[Pointing data for text and elements]
>>>>>

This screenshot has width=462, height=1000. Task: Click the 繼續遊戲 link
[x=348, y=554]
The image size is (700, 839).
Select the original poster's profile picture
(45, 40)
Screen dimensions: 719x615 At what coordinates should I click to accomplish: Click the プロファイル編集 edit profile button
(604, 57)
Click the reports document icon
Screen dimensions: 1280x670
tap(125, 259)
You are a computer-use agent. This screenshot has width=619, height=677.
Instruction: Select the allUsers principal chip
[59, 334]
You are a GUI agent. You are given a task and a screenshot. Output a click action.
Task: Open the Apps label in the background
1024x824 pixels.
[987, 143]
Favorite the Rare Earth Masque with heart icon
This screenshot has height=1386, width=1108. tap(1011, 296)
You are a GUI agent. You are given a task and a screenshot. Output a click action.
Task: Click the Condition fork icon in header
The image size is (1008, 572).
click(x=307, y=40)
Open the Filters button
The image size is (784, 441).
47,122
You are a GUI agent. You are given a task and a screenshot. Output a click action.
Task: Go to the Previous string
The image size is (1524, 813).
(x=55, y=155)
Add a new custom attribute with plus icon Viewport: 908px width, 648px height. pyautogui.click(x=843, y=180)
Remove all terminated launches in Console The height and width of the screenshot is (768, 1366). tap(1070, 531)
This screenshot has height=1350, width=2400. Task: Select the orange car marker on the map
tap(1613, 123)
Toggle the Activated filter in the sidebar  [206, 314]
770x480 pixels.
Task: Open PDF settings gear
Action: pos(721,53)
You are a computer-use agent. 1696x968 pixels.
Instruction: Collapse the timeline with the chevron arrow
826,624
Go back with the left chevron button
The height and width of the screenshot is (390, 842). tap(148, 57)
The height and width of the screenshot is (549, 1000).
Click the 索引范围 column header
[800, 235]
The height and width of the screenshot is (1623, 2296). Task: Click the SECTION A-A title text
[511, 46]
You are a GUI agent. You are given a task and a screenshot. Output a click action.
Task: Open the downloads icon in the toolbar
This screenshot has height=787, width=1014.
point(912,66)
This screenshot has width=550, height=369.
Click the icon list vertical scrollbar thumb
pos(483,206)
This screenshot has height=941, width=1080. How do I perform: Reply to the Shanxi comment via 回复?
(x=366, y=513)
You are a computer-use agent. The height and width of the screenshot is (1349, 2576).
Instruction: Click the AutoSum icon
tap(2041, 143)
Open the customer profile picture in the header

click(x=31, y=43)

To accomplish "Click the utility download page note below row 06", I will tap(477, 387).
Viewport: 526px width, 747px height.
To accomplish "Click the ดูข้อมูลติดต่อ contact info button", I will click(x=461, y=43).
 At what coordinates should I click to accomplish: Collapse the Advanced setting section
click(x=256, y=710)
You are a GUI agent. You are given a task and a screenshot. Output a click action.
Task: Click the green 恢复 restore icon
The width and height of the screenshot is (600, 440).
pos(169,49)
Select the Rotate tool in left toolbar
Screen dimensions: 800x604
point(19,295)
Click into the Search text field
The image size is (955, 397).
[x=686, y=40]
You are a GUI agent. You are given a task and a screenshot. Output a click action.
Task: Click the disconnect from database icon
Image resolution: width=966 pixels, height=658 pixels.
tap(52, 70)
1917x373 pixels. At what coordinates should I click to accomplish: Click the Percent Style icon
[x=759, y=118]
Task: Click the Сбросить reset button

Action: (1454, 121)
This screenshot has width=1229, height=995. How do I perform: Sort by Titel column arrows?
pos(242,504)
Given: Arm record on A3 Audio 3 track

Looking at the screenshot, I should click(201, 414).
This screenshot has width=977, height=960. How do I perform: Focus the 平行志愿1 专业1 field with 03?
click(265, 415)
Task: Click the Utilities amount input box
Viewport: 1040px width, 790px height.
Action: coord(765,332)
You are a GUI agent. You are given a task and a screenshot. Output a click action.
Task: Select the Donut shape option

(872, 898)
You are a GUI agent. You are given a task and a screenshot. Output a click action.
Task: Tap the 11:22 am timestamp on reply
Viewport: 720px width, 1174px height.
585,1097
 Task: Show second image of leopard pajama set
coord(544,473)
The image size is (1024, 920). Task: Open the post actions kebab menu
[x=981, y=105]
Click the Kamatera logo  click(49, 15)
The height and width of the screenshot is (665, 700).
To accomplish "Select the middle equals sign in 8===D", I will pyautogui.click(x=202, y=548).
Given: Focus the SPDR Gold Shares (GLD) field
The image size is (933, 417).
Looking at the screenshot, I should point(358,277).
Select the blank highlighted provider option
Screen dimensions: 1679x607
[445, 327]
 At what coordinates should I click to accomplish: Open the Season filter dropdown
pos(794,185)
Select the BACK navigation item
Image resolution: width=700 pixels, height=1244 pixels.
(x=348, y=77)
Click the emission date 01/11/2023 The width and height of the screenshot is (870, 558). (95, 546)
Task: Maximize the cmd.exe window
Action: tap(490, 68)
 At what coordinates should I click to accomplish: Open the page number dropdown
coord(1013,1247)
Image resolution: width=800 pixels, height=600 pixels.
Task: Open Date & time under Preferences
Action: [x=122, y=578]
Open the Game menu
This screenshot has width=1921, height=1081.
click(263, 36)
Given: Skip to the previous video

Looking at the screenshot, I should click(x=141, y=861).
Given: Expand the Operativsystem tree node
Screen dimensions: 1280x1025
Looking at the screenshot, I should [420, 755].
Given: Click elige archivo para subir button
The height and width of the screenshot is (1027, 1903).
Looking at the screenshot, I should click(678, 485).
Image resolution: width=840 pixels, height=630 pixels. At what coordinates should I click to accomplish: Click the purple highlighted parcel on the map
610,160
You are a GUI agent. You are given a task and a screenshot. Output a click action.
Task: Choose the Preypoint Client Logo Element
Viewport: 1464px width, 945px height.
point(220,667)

<<<<<

Task requirements >> Reproduce every line of the data above verbatim, leaving nothing out and changing nothing.

Solution to this task >>
This screenshot has width=462, height=1000. Task: Click the 繼續遊戲 link
[x=348, y=554]
The image size is (700, 839).
Select the original poster's profile picture
(45, 40)
Screen dimensions: 719x615 At what coordinates should I click to accomplish: Click the プロファイル編集 edit profile button
(604, 57)
Click the reports document icon
Screen dimensions: 1280x670
tap(125, 259)
You are a computer-use agent. This screenshot has width=619, height=677.
Instruction: Select the allUsers principal chip
[59, 334]
You are a GUI agent. You are given a task and a screenshot. Output a click action.
Task: Open the Apps label in the background
1024x824 pixels.
[987, 143]
Favorite the Rare Earth Masque with heart icon
This screenshot has height=1386, width=1108. tap(1011, 296)
You are a GUI agent. You are given a task and a screenshot. Output a click action.
Task: Click the Condition fork icon in header
The image size is (1008, 572).
click(x=307, y=40)
Open the Filters button
The image size is (784, 441).
47,122
You are a GUI agent. You are given a task and a screenshot. Output a click action.
Task: Go to the Previous string
The image size is (1524, 813).
(x=55, y=155)
Add a new custom attribute with plus icon Viewport: 908px width, 648px height. pyautogui.click(x=843, y=180)
Remove all terminated launches in Console The height and width of the screenshot is (768, 1366). tap(1070, 531)
This screenshot has height=1350, width=2400. Task: Select the orange car marker on the map
tap(1613, 123)
Toggle the Activated filter in the sidebar  [206, 314]
770x480 pixels.
Task: Open PDF settings gear
Action: pos(721,53)
You are a computer-use agent. 1696x968 pixels.
Instruction: Collapse the timeline with the chevron arrow
826,624
Go back with the left chevron button
The height and width of the screenshot is (390, 842). tap(148, 57)
The height and width of the screenshot is (549, 1000).
Click the 索引范围 column header
[800, 235]
The height and width of the screenshot is (1623, 2296). Task: Click the SECTION A-A title text
[511, 46]
You are a GUI agent. You are given a task and a screenshot. Output a click action.
Task: Open the downloads icon in the toolbar
This screenshot has height=787, width=1014.
point(912,66)
This screenshot has width=550, height=369.
Click the icon list vertical scrollbar thumb
pos(483,206)
This screenshot has height=941, width=1080. How do I perform: Reply to the Shanxi comment via 回复?
(x=366, y=513)
You are a computer-use agent. The height and width of the screenshot is (1349, 2576).
Instruction: Click the AutoSum icon
tap(2041, 143)
Open the customer profile picture in the header

click(x=31, y=43)

To accomplish "Click the utility download page note below row 06", I will tap(477, 387).
Viewport: 526px width, 747px height.
To accomplish "Click the ดูข้อมูลติดต่อ contact info button", I will click(x=461, y=43).
 At what coordinates should I click to accomplish: Collapse the Advanced setting section
click(x=256, y=710)
You are a GUI agent. You are given a task and a screenshot. Output a click action.
Task: Click the green 恢复 restore icon
The width and height of the screenshot is (600, 440).
pos(169,49)
Select the Rotate tool in left toolbar
Screen dimensions: 800x604
point(19,295)
Click into the Search text field
The image size is (955, 397).
[x=686, y=40]
You are a GUI agent. You are given a task and a screenshot. Output a click action.
Task: Click the disconnect from database icon
Image resolution: width=966 pixels, height=658 pixels.
tap(52, 70)
1917x373 pixels. At what coordinates should I click to accomplish: Click the Percent Style icon
[x=759, y=118]
Task: Click the Сбросить reset button

Action: (1454, 121)
This screenshot has width=1229, height=995. How do I perform: Sort by Titel column arrows?
pos(242,504)
Given: Arm record on A3 Audio 3 track

Looking at the screenshot, I should click(201, 414).
This screenshot has width=977, height=960. How do I perform: Focus the 平行志愿1 专业1 field with 03?
click(265, 415)
Task: Click the Utilities amount input box
Viewport: 1040px width, 790px height.
Action: coord(765,332)
You are a GUI agent. You are given a task and a screenshot. Output a click action.
Task: Select the Donut shape option

(872, 898)
You are a GUI agent. You are given a task and a screenshot. Output a click action.
Task: Tap the 11:22 am timestamp on reply
Viewport: 720px width, 1174px height.
585,1097
 Task: Show second image of leopard pajama set
coord(544,473)
The image size is (1024, 920). Task: Open the post actions kebab menu
[x=981, y=105]
Click the Kamatera logo  click(49, 15)
The height and width of the screenshot is (665, 700).
To accomplish "Select the middle equals sign in 8===D", I will pyautogui.click(x=202, y=548).
Given: Focus the SPDR Gold Shares (GLD) field
The image size is (933, 417).
Looking at the screenshot, I should point(358,277).
Select the blank highlighted provider option
Screen dimensions: 1679x607
[445, 327]
 At what coordinates should I click to accomplish: Open the Season filter dropdown
pos(794,185)
Select the BACK navigation item
Image resolution: width=700 pixels, height=1244 pixels.
(x=348, y=77)
Click the emission date 01/11/2023 The width and height of the screenshot is (870, 558). (95, 546)
Task: Maximize the cmd.exe window
Action: tap(490, 68)
 At what coordinates should I click to accomplish: Open the page number dropdown
coord(1013,1247)
Image resolution: width=800 pixels, height=600 pixels.
Task: Open Date & time under Preferences
Action: [x=122, y=578]
Open the Game menu
This screenshot has width=1921, height=1081.
click(263, 36)
Given: Skip to the previous video

Looking at the screenshot, I should click(x=141, y=861).
Given: Expand the Operativsystem tree node
Screen dimensions: 1280x1025
Looking at the screenshot, I should [420, 755].
Given: Click elige archivo para subir button
The height and width of the screenshot is (1027, 1903).
Looking at the screenshot, I should click(678, 485).
Image resolution: width=840 pixels, height=630 pixels. At what coordinates should I click to accomplish: Click the purple highlighted parcel on the map
610,160
You are a GUI agent. You are given a task and a screenshot. Output a click action.
Task: Choose the Preypoint Client Logo Element
Viewport: 1464px width, 945px height.
point(220,667)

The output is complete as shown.